Importing the MNIST dataset

In [245]:
#imports.
import numpy as np
import matplotlib.pyplot as plt
import urllib
from collections import Counter

In [246]:
#retriving the data set from the source.
url = 'https://storage.googleapis.com/tensorflow/tf-keras-datasets/mnist.npz'

urllib.request.urlretrieve(url, 'mnist.npz')
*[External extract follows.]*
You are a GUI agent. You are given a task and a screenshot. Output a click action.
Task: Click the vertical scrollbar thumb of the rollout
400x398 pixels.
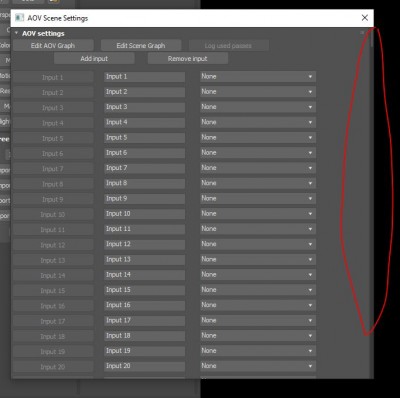coord(371,38)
with np.load('mnist.npz') as data:
    train_images = data['x_train']
    train_labels = data['y_train']
    test_images = data['x_test']
    test_labels = data['y_test']

In [247]:
image_zero = []
image_one = []
image_two = []

for img in range(len(train_images)):
  if(train_labels[img]==0):
    image_zero.append(train_images[img])
  elif(train_labels[img]==1):
    image_one.append(train_images[img])
  elif(train_labels[img]==2):
    image_two.append(train_images[img])
  else:
    continue

In [248]:
#Vectorizing the Images of Label 0
image_zero = np.array(image_zero)
image_zero_dataset = (image_zero.reshape(len(image_zero),784)).T

#Vectorizing the Images of Label 1
image_one = np.array(image_one)
image_one_dataset = (image_one.reshape(len(image_one),784)).T

#Vectorizing the images of Label 2
image_two = np.array(image_two)
image_two_dataset = (image_two.reshape(len(image_two),784)).T

print(image_zero_dataset.shape)
print(image_one_dataset.shape)
print(image_two_dataset.shape)

(784, 5923)
(784, 6742)
(784, 5958)


In [249]:
def principal_component_analysis(dataset,p):
  #Calculating the mean of the dataset and centralizing the dataset
  mean = np.mean(dataset,axis=1,keepdims=True)
  centralized_dataset = dataset - mean

  #calculating covariance matrix , eigenvectors and respective eigenvalues.
  unbiased_cov = np.matmul(centralized_dataset,centralized_dataset.T)/((dataset.shape)[1]-1)
  eigenvalues , eigenvectors = np.linalg.eigh(unbiased_cov)

  #Normalizing the eigenvalues and sorting according the maximum variance
  norms = np.linalg.norm(eigenvectors, axis=1, keepdims=True)
  eigenvectors = eigenvectors/norms
  sorted_indices = np.argsort(eigenvalues)[::-1]
  sorted_eigenvalues = eigenvalues[sorted_indices]
  sorted_eigenvectors = eigenvectors[:, sorted_indices]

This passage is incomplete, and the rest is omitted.